**TASK PROMPT**
Please recast the entries below as a numbered list, leaving out any blank lines.

====== MATERIALS PROVIDED ======

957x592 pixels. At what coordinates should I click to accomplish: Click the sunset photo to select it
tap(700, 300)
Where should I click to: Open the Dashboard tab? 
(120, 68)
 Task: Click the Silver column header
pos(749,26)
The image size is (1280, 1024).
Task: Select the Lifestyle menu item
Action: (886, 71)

======

**ANSWER**
1. 957x592 pixels. At what coordinates should I click to accomplish: Click the sunset photo to select it
2. tap(700, 300)
3. Where should I click to: Open the Dashboard tab? 
4. (120, 68)
5.  Task: Click the Silver column header
6. pos(749,26)
7. The image size is (1280, 1024).
8. Task: Select the Lifestyle menu item
9. Action: (886, 71)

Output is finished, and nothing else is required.